A nice touch here is that when you pop the keyboard out, TouchFlo 3D presents a special, landscape launcher screen with a simple array of shortcuts on it to Email, Messages, Bookmarks, Web Search, Calendar, Tasks, Notes and Contacts. It doesn’t simply try to shoehorn the TouchFlo 3D home page in.


Of course you do also get TouchFlo 3D’s touchscreen keyboards as well – a full-sized QWERTY effort, number pad and “compact keyboard” which consists of a QWERTY layout where letters are arranged two per “key”, and these work well. But once you’ve used the keyboard, you’ll wonder why people put up with entering text on a touchscreen, no matter how good that touchscreen may be.

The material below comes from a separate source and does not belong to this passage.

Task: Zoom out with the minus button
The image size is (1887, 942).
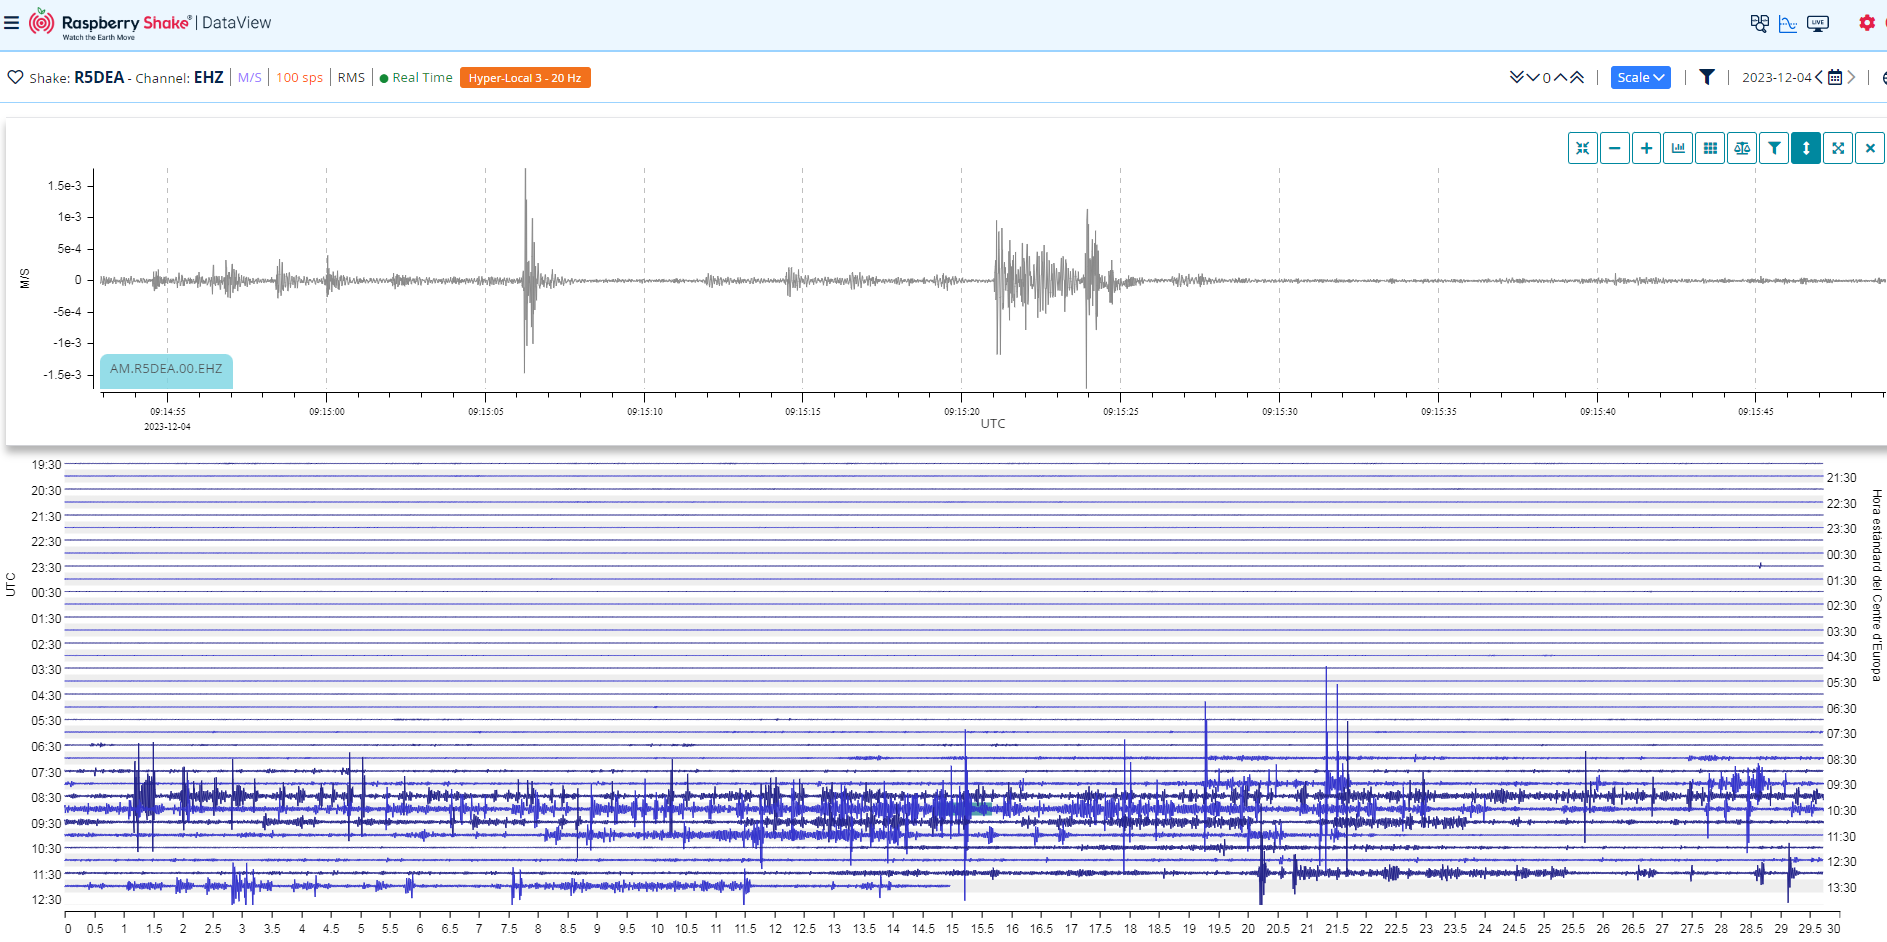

There are other differences between the Touch Pro and the Diamond apart from the keyboard, of course. The backplate, still adorned with diamond-like facets, is covered with soft touch plastic instead of gloss black, for instance. This makes the phone feel much nicer hold, and you don’t have to keep polishing the fingerprints off it. The sliding keyboard does add to the thickness of the Touch Pro – it’s 18mm thick, which is about the same as the TyTN II. It’s clearly not as pocketable as the Touch Diamond, but this is ameliorated by more rounded corners, and it really doesn’t feel that big once you’ve stowed it in a pocket.


The Pro feels much more responsive out of the box than the original Touch Diamond did. You can use it without wanting to throw it across the room every five minutes, and without having to take the life of your phone in your hands by upgrading the ROM. TouchFlo 3D with its attractive animations and touch controls is much more usable as a result, and whizzing through the various screens (email, text messages, settings and so on) using the icon track at the bottom of the screen is extremely effective. But it is worth pointing out that you’ll still have to get the stylus out regularly – the alarm clock settings (bizarrely) still require the tapping of tiny check-boxes, as do most other settings screens – and there’s still the odd pause here and there.


Neither does this phone have the 4GB internal storage of the Diamond. There’s 288MB of RAM and 512MB of ROM for storage, which is a bit on the mean side considering how expensive it is, but it does at least have a microSD slot (the Diamond has no means of adding to its storage) so you can add as much as you like.